Share this article

LinkedInTwitter

Colgate-Palmolive has long been a pioneer in knowledge management for insights, with a dedicated function since the 1980s. Throughout their insights journey, they have generously shared their evolution and learnings with the broader community at industry events.

Since embarking on a technology partnership with Market Logic, knowledge management experts Frank Santiago and Valerie Molina have shared their success story at a number of events including IIeX conferences in Atlanta and Austin (2018/19) and the 2019 TMRE in Las Vegas.

Most recently, they celebrated the launch of their successful Driving Insights Globally (DIG) platform to the entire ColPal commercial organization at Quirks Brooklyn 2020. Here’s a summary of their success story to date.

Phase 1: knowledge and research management

Colgate’s market insights platform, “Driving Insights Globally” or “DIG,” started out as a research tool for the insights organization.
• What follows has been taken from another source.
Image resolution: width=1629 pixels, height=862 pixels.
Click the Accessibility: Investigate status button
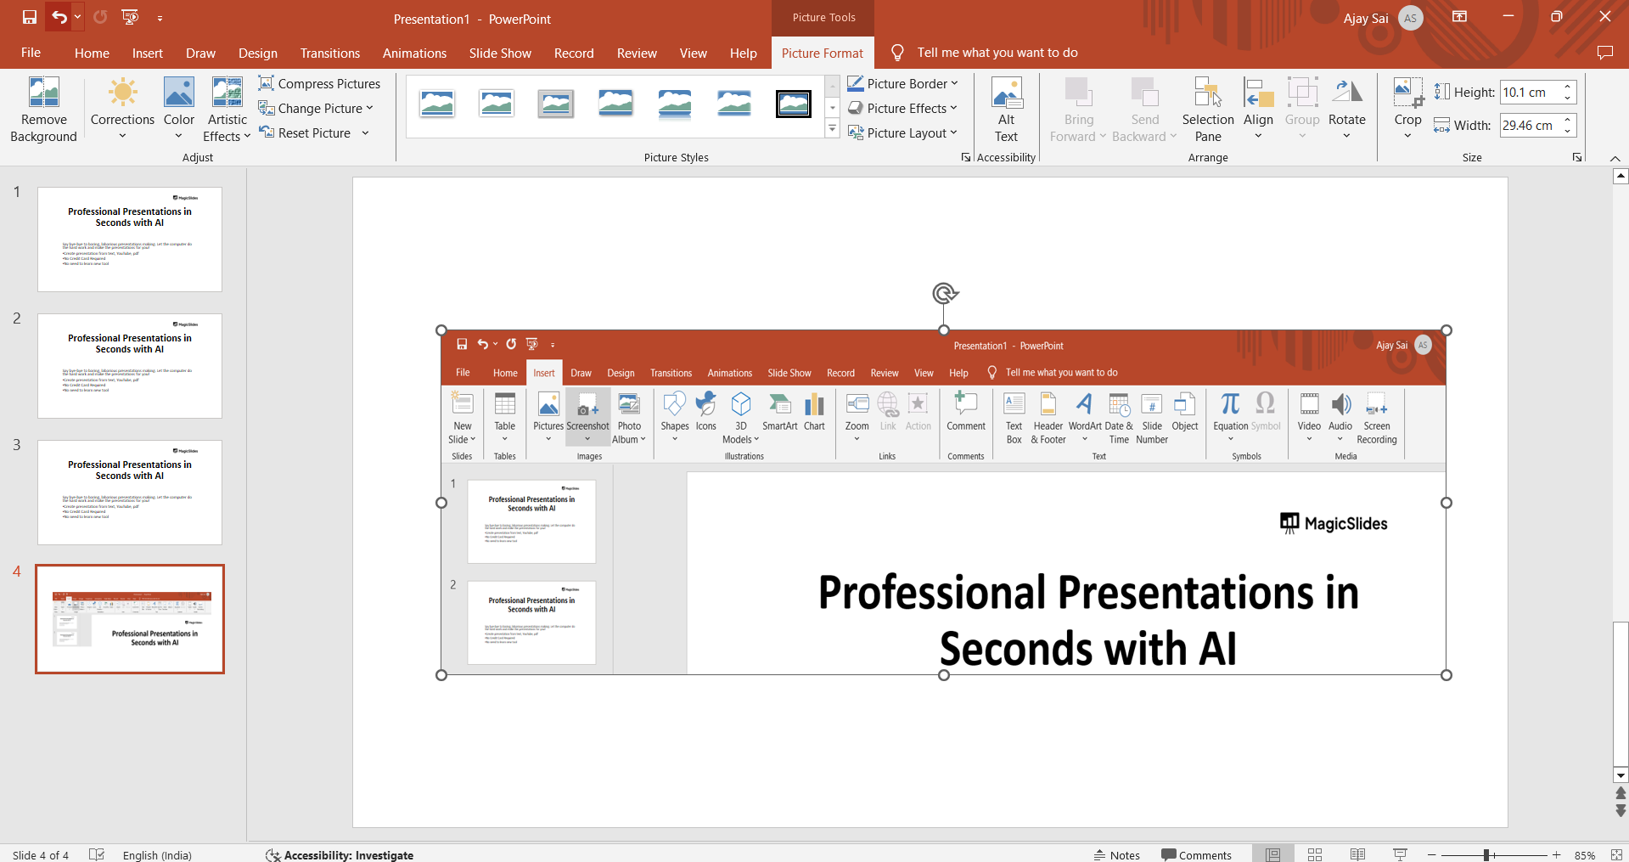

By 2017, the team had already started “digging” for insights.

In addition to searching and finding insights from qualitative research, the team introduced benchmarking libraries where users can search concept, copy and pack tests by topic, category and region, and sort by standard test scores and KPIs.

According to Frank Santiago, Knowledge Management Pioneer at Colgate, the return on insight from these libraries can be described in terms of efficiency and effectiveness.

For efficiency gains, teams access relevant tests at any time and have stopped repeating known concepts. From the effectiveness vantage point, teams have stopped repeating past mistakes, and are investing saved research dollars in new foundational insights.

“Most importantly, teams are consistently making winning decisions that boost growth.”
– Frank Santiago, Knowledge Management Pioneer

Research management came next. DIG helped Colgate create a system that took primary research from budget creation through vendor selection and approvals, with a seamlessly closed-loop process to put information back into the system for search and re-use. They then added secondary sources to enhance the content arena and moved to RSS feeds and news.

The result was over 10% budget savings thanks to two main efficiencies:

  1. Knowledge checks to dramatically reduce duplication of research. When a user proposes a business question the research should address, the platform automatically searches and presents relevant knowledge from past research.
  2. More efficient vendor roster management. Teams can only choose the best-authorized agency for the task, and review past performance of agencies before selecting again.

Phase 2: a one-stop-shop for the entire business

Building upon their success in the insights function, Colgate recently celebrated the launch of the DIG platform to the entire commercial audience in marketing, innovation and sales teams so they can self-service insights directly from the platform.

“We used to guard insights fiercely, now we are getting better at curating and promoting knowledge to our business.”
– Richard Thorogood, VP Insights

Instead of researchers needing to go information, the information goes to users in personalized homepages, expert channels and knowledge zones – and insights are embedded in processes throughout the platform.

AI-sponsored content is pushed to personalized landing pages where decision-makers have everything they need to march forward and make more informed decisions.

For example, all of the decision-makers that work in the pet care business around the world get timely and relevant information about all pet care content, together with learnings from other business lines and regions that may also be useful for their business.